ASSIGNMENT -> For the records below, say how many lines contain the string "click". Give the number only.

____________

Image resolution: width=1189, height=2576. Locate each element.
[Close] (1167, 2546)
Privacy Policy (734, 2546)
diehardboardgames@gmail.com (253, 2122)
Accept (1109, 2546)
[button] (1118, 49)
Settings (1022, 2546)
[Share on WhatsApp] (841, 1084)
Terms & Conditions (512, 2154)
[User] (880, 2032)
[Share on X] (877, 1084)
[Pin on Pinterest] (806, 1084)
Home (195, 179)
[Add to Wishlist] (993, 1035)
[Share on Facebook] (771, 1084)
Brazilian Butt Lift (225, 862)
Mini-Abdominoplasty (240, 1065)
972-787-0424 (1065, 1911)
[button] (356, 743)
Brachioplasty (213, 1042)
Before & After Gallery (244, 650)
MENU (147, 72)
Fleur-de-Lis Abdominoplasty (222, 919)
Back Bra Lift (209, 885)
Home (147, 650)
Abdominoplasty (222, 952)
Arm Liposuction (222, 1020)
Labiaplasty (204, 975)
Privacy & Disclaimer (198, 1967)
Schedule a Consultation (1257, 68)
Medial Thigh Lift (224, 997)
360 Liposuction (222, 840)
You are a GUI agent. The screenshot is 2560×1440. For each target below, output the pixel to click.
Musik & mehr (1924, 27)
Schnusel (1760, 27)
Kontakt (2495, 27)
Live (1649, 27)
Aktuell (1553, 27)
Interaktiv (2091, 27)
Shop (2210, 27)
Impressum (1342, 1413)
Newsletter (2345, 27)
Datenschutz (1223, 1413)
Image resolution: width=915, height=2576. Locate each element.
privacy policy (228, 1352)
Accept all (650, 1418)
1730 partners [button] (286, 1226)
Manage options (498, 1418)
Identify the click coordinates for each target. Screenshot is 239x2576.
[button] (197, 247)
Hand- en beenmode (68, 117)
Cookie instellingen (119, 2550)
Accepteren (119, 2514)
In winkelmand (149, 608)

____________

EXERCISE RESULT -> 2